* Data entries

┄┄┄┄┄┄

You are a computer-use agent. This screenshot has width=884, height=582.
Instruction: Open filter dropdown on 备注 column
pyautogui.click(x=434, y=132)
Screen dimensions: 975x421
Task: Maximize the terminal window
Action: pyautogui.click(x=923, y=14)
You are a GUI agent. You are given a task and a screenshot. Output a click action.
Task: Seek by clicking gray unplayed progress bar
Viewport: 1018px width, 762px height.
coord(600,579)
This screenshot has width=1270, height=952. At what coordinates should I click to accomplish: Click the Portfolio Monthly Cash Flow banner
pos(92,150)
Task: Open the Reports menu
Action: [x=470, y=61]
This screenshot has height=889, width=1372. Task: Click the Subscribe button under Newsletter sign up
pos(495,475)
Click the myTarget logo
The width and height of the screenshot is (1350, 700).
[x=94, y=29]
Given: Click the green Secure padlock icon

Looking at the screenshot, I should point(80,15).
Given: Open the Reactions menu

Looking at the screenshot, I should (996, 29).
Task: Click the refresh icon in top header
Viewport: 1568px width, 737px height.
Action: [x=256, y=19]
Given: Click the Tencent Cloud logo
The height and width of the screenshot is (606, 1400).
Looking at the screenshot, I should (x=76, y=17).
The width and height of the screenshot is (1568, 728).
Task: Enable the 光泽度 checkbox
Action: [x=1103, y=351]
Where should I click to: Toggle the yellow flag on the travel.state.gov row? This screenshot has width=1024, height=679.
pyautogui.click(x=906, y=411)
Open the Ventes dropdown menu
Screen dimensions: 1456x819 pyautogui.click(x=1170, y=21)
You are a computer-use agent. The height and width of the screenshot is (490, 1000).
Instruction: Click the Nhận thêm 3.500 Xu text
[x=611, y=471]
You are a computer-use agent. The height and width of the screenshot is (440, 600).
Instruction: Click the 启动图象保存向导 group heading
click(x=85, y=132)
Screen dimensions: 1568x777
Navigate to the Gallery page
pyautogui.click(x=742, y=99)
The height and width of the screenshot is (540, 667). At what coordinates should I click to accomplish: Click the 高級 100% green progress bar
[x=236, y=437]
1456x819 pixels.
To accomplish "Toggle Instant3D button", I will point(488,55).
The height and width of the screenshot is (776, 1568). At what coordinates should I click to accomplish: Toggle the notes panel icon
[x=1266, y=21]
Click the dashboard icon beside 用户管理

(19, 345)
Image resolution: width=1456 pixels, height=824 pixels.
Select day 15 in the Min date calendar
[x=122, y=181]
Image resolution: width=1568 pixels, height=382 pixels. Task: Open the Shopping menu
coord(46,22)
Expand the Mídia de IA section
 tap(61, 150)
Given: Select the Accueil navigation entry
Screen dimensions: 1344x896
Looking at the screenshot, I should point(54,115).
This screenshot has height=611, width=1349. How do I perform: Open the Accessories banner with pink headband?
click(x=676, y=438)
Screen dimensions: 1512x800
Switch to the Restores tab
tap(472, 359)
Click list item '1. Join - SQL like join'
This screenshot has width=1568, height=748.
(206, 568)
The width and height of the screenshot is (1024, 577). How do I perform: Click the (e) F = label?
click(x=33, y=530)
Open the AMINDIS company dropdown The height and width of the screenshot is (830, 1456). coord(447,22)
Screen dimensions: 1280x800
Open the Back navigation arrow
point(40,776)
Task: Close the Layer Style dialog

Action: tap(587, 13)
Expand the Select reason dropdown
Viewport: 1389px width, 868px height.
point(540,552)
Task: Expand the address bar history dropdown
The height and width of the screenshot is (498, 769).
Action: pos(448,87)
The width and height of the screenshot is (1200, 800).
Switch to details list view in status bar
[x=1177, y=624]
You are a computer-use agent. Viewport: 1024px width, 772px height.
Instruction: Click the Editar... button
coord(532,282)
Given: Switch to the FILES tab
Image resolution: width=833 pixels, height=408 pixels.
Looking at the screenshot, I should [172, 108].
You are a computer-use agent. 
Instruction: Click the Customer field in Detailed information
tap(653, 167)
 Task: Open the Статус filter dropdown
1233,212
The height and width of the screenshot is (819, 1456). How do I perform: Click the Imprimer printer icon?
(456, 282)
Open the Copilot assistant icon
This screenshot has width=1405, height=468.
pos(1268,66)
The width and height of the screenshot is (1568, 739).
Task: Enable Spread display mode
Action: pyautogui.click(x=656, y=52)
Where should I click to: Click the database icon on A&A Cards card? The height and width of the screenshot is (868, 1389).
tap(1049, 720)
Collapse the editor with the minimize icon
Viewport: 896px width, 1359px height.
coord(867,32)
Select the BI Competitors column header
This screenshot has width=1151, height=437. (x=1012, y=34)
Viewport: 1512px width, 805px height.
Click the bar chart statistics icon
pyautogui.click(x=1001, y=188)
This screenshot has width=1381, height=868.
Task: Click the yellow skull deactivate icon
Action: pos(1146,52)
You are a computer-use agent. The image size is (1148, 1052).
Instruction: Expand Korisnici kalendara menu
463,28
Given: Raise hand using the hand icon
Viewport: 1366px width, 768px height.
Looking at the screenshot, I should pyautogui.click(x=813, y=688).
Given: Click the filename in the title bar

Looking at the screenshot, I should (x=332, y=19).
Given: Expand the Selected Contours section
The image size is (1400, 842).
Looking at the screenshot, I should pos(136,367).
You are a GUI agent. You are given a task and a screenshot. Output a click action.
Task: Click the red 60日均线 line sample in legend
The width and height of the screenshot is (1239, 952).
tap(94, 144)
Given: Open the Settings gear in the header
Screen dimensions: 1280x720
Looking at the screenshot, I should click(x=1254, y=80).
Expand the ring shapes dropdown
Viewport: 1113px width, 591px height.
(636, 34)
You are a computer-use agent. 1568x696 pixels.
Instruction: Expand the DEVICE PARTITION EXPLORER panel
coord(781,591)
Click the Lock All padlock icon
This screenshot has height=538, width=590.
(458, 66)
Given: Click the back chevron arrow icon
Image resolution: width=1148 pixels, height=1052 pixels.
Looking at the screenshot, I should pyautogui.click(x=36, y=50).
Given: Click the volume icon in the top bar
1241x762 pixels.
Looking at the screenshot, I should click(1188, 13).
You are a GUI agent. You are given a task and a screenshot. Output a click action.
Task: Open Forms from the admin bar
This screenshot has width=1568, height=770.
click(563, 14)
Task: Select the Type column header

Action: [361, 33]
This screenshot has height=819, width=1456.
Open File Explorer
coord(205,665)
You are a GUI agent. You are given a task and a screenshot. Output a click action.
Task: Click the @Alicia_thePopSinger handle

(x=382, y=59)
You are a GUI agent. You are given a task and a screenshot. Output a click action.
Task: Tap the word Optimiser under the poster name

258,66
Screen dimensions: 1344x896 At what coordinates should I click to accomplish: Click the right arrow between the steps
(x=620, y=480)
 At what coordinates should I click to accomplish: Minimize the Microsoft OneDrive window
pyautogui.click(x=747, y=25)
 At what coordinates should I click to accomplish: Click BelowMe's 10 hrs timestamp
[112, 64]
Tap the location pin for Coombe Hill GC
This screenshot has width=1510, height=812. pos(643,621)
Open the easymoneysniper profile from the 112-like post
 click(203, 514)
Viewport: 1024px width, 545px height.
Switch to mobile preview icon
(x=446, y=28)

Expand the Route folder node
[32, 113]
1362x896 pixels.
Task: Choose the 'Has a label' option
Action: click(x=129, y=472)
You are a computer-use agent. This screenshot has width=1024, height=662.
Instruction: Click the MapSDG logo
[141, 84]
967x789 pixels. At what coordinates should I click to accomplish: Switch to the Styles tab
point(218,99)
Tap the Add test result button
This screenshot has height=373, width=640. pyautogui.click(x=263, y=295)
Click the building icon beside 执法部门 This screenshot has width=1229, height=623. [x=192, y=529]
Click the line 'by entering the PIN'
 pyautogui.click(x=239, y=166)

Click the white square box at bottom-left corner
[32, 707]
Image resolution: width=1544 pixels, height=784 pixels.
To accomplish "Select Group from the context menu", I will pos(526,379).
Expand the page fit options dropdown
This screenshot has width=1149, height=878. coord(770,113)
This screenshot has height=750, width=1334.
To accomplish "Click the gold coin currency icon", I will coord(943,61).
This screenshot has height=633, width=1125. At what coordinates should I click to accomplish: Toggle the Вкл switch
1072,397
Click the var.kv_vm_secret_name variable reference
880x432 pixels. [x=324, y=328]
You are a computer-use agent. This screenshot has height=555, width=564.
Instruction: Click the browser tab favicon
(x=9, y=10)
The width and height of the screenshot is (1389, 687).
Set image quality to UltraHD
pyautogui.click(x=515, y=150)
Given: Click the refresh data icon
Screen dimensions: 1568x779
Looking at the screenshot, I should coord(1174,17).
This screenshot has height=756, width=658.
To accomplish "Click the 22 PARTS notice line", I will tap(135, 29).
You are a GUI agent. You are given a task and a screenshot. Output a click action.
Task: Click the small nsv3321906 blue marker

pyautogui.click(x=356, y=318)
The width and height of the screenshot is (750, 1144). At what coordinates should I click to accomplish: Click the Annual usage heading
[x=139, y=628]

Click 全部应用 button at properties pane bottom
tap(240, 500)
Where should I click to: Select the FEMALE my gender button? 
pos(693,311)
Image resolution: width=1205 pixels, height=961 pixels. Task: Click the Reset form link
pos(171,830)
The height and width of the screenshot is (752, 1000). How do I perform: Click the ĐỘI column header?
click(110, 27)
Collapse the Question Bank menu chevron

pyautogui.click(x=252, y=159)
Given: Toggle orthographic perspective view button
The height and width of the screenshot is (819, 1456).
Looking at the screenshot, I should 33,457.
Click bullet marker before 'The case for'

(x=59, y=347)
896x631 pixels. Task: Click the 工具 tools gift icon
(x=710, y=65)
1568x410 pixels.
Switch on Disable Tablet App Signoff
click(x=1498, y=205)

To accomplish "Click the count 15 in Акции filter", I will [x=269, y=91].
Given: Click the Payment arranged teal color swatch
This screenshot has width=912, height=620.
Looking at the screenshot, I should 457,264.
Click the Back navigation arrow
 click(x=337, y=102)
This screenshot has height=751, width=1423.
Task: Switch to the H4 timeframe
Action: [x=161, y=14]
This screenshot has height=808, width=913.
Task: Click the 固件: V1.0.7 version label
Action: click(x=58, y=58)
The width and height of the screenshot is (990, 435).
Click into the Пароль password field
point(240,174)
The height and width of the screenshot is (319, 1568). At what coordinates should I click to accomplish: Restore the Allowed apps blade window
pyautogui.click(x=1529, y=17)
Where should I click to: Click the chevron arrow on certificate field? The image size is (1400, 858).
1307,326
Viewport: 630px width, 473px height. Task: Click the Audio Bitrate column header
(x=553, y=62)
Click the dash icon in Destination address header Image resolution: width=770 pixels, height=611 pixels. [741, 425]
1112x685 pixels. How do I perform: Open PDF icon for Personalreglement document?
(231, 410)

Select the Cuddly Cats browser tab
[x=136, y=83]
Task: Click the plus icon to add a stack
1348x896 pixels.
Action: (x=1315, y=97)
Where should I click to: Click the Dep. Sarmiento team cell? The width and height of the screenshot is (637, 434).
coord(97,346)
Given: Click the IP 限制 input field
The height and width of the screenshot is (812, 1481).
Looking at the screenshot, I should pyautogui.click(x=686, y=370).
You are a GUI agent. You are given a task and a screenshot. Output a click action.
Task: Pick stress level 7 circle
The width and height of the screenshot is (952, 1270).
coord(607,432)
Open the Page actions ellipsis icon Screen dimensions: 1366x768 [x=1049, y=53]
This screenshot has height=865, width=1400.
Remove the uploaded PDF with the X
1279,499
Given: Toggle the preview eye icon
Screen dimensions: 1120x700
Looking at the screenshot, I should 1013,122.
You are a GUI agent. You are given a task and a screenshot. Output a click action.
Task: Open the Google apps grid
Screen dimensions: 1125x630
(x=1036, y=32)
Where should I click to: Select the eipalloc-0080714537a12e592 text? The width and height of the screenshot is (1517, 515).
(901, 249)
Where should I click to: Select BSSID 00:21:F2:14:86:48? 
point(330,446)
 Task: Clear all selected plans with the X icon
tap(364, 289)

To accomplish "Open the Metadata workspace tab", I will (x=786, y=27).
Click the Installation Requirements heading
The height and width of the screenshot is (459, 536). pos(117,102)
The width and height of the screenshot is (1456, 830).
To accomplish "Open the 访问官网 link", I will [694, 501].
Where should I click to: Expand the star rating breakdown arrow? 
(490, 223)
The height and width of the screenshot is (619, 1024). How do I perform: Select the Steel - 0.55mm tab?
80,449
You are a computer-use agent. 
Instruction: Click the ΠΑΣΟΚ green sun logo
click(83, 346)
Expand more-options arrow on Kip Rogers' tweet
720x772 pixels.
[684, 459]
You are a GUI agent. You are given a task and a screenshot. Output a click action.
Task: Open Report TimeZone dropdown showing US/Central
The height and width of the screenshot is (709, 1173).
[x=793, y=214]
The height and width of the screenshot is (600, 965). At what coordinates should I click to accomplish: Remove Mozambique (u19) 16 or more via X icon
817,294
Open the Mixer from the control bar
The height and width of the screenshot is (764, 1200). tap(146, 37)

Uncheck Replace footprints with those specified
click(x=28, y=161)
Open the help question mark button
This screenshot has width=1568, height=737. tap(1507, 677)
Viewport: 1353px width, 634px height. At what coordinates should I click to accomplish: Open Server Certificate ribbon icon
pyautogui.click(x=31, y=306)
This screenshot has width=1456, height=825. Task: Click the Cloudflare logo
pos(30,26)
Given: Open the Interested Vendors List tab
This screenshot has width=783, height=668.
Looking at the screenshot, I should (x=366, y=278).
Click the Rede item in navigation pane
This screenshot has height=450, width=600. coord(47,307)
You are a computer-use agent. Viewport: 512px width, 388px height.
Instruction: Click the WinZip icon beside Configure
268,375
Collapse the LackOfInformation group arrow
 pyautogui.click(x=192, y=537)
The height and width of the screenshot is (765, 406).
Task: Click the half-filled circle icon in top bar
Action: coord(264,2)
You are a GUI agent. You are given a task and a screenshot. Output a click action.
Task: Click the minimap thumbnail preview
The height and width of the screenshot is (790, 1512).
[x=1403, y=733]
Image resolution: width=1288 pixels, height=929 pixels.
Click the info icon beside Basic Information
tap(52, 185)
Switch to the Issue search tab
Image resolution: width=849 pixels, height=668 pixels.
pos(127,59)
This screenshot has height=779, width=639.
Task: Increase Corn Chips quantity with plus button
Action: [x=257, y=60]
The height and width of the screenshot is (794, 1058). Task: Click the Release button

┄┄┄┄┄┄

* Exercise aim
Rewrite the stretch from the start of the records through the line containing "Looking at the screenshot, I should (996, 29)." as a Markdown table with the columns Row and Text. Number each line in Row, put the line itself in Text, and leave out blank lines.

* Exercise solution
| Row | Text |
|---|---|
| 1 | You are a computer-use agent. This screenshot has width=884, height=582. |
| 2 | Instruction: Open filter dropdown on 备注 column |
| 3 | pyautogui.click(x=434, y=132) |
| 4 | Screen dimensions: 975x421 |
| 5 | Task: Maximize the terminal window |
| 6 | Action: pyautogui.click(x=923, y=14) |
| 7 | You are a GUI agent. You are given a task and a screenshot. Output a click action. |
| 8 | Task: Seek by clicking gray unplayed progress bar |
| 9 | Viewport: 1018px width, 762px height. |
| 10 | coord(600,579) |
| 11 | This screenshot has width=1270, height=952. At what coordinates should I click to accomplish: Click the Portfolio Monthly Cash Flow banner |
| 12 | pos(92,150) |
| 13 | Task: Open the Reports menu |
| 14 | Action: [x=470, y=61] |
| 15 | This screenshot has height=889, width=1372. Task: Click the Subscribe button under Newsletter sign up |
| 16 | pos(495,475) |
| 17 | Click the myTarget logo |
| 18 | The width and height of the screenshot is (1350, 700). |
| 19 | [x=94, y=29] |
| 20 | Given: Click the green Secure padlock icon |
| 21 | Looking at the screenshot, I should point(80,15). |
| 22 | Given: Open the Reactions menu |
| 23 | Looking at the screenshot, I should (996, 29). |